Linear State Space Examples

This tutorial provides describes the support for linear and linear gaussian state space models.

At this point, the package only supports linear time-invariant models without a separate p vector. The canonical form of the linear model is

\[u_{n+1} = A u_n + B w_{n+1}\]

with

\[z_n = C u_n + v_n\]

and optionally $v_n \sim N(0, D)$ and $w_{n+1} \sim N(0,I)$. If you pass noise into the solver, it no longer needs to be Gaussian. More generally, support could be added for $u_{n+1} = A(p,n) u_n + B(p,n) w_{n+1}$ where $p$ is a vector of differentiable parameters, and the $A$ and $B$ are potentially matrix-free operators.

Simulating a Linear (and Time-Invariant) State Space Model

Creating a LinearStateSpaceProblem and simulating it for a simple, linear equation.
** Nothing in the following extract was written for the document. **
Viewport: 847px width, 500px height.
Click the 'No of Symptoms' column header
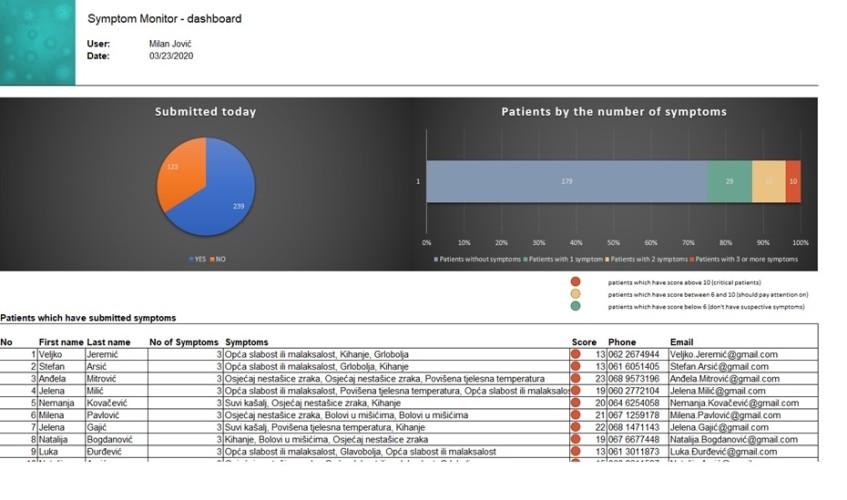(x=183, y=342)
using DifferenceEquations, LinearAlgebra, Distributions, Random, Plots, DataFrames, Zygote
A = [0.95 6.2;
     0.0  0.2]
B = [0.0; 0.01;;] # matrix
C = [0.09 0.67;
     1.00 0.00]
D = [0.1, 0.1] # diagonal observation noise
u0 = zeros(2)
T = 10

prob = LinearStateSpaceProblem(A, B, u0, (0, T); C, observables_noise = D, syms = [:a, :b])
sol = solve(prob)
retcode: Success
Interpolation: Piecewise constant interpolation
t: 0:10
u: 11-element Vector{Vector{Float64}}:
 [0.0, 0.0]
 [0.0, -0.0018955008044782915]
 [-0.011752104987765409, 0.001975062708655071]
 [0.0010808890552843015, 0.010838927462609196]
 [0.0682281948706971, -0.005045948985828016]
 [0.03353190141502854, 0.006904686748216834]
 [0.07466436418322149, -0.004910453395279099]
 [0.04048633492333, -0.011688871349785876]
 [-0.03400898419150893, 0.0026179280637263695]
 [-0.016077380986829995, -0.0053803072146355385]
 [-0.04863141666822884, 0.007840386028350653]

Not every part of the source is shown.